▶ _Task requirements_
A. Name the four films listed in the Eric Roth interview's sentence that begins "His credits leap genres".
B. Answer these questions from the Eric Roth interview:
(i) Who wrote the piece?
(ii) Where did the idea behind Button first appear?
(iii) From where did Roth take part in the conversation?
C. Pick up the Eric Roth interview after its final question and carry it forward.

**** Source

Eric Roth
“It will come to you, whether it’s in a dream or some song you hear or a feeling you have or some memory. I don’t know what the reasons are… but something always seems to save the day.”
From the Grave to the Cradle
Written by Dylan Callaghan

Eric Roth speaks in a soft, nearly tepid tone, like a somewhat weary man thinking out loud in an empty room. The Oscar-winning scripter of the picaresque new fantasy/romance The Curious Case of Benjamin Button occasionally even slips into an indecipherable mumble. But rather than indicate apathy, his pleasantly rumpled, modest manner seems to stem from a deeply thoughtful mind that long ago realized a distaste for loud speakers who had little to say.

So, a bit like a Zen master who never wanted to be asked, the veteran writer answers questions in a bare, just-hovering voice that makes you listen more carefully for all its quietness. Of course, what he says, with a natural lack of pretension, helps hold the listener after they lean in. There is also the matter of his impressive career, as notable for the huge success of his films as it is for their diversity. His credits leap genres from The Horse Whisperer and The Insider to Forrest Gump and Ali. Disparate as they are, these movies are all bound together by the resonant stories and compelling, emotive characters Roth seems bound to write.

In Button, he extrapolates an idea that first appeared in a Mark Twain essay and then in a same-titled trifle of a magazine short story by F. Scott Fitzgerald. From his home in Malibu, Roth opened up during an in-depth conversation about subjects ranging from his unorthodox drafting technique to the profound personal losses that visited him while writing this script and informed its themes.

Was the scope and timeframe of this narrative as similar to Forrest Gump as it seems?

I guess you could say that, but you could also probably say Ali is like that. I think it’s not inaccurate, but this is really from cradle to grave and Forrest Gump isn’t. It was certainly from a boy to a man.

Let me ask it this way: to what extent was the scope reminiscent of work you’ve done before, or was it a pretty singular experience?

********
**** Available data

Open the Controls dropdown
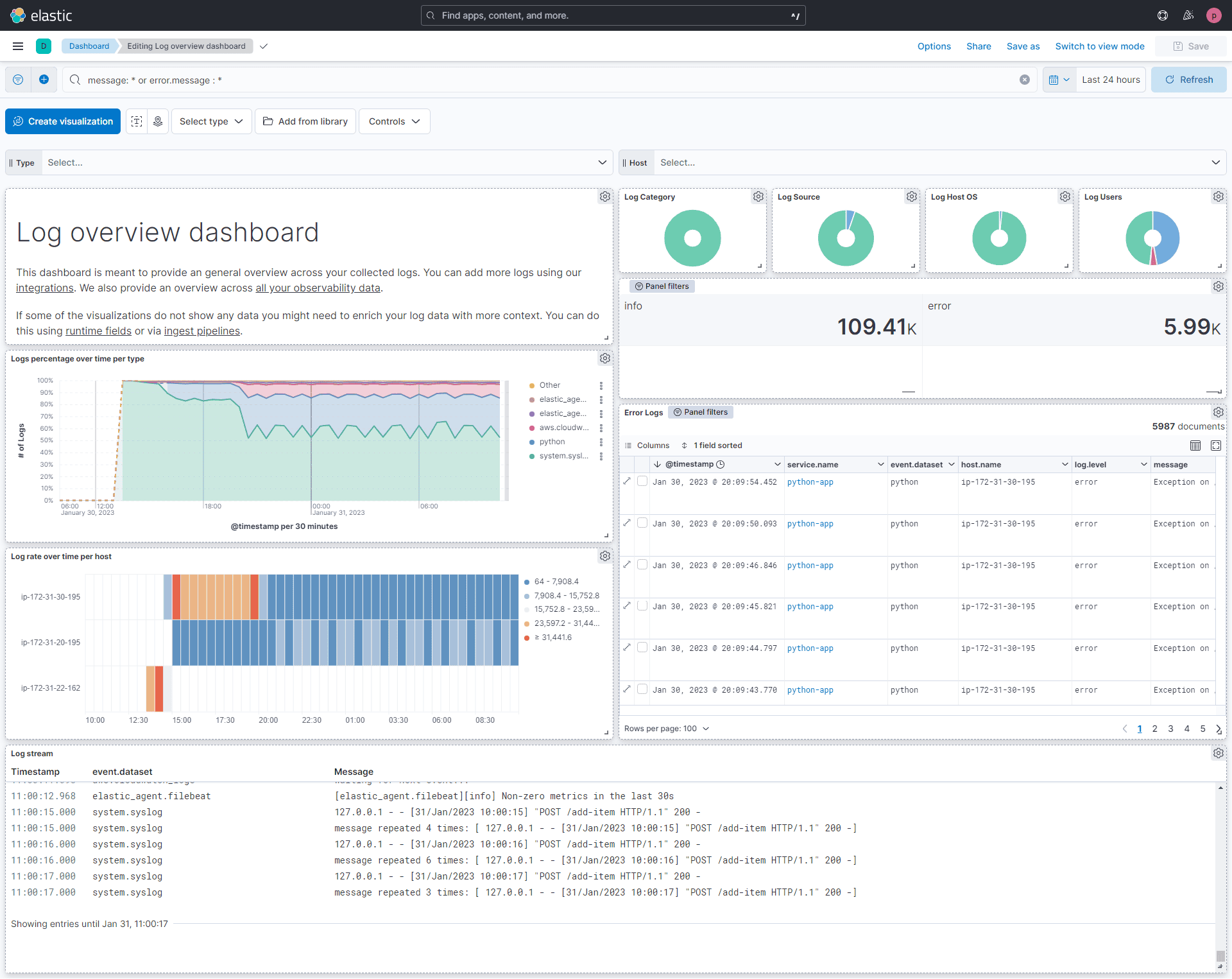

********

▶ _Responses per task_
A. The Horse Whisperer, The Insider, Forrest Gump, Ali

B.
(i) Dylan Callaghan
(ii) In a Mark Twain essay
(iii) His home in Malibu

C.
I tried to make it singular, let’s put it that way. What ever is reminiscent is not by design.

Right, and I don’t mean to say that...

No, no, I think it’s a fair question because obviously I created both, so I’m bringing something with me. There’s probably some similarity in style, but I think they’re very different movies. I think Benjamin deals with different subjects.

Photo: © 2008 Paramount Pictures Corporation and Warner Bros. Entertainment
Julia Ormond [right] and Cate Blanchett in The Curious Case of Benjamin Button.
What is this story about to you?

I think it’s a look at mortality in a way, the natural qualities of life and death. There’s nothing really extraordinary about his life except for the fact that it’s extraordinary because he ages backwards. He’s sort of an ordinary man in extraordinary circumstances.

Other than being a novelty, what does the fact that he ages backwards mean? What does it do to the story?

I think it makes you think about all sorts of things. On face value, you’d think it would be great. You’d become young again, you’d have great vision again and great stamina and great love, things that sound sort of wondrous. And yet, when one would experience it, it seems to me there is a major component of loneliness. And also, you’re simply aging toward your demise in a different way.

The simple conclusion, without giving too much of the movie away, is that, whether you live your life backwards or forwards, it’s best to live it well.

How did this story strike you on a personal level?

I can talk to you about my parents’ death. They both died during the writing of this. They informed the whole writing of this.

I didn’t know that. Did they pass in the same year?

They passed about three years apart, but the [writing] process began when my mother was passing away. I’m not trying to be exploitive of either of their deaths, but it did make me a more mature writer. It’s like the Joan Didion quote about how you have to go to this land of grief that you’re not prepared to go to, but that you have to go to when a loved one dies.

When your parents die, it’s obviously a very unique brand of grief because you’re losing a person that’s beloved, but it also must bring up questions of your own mortality.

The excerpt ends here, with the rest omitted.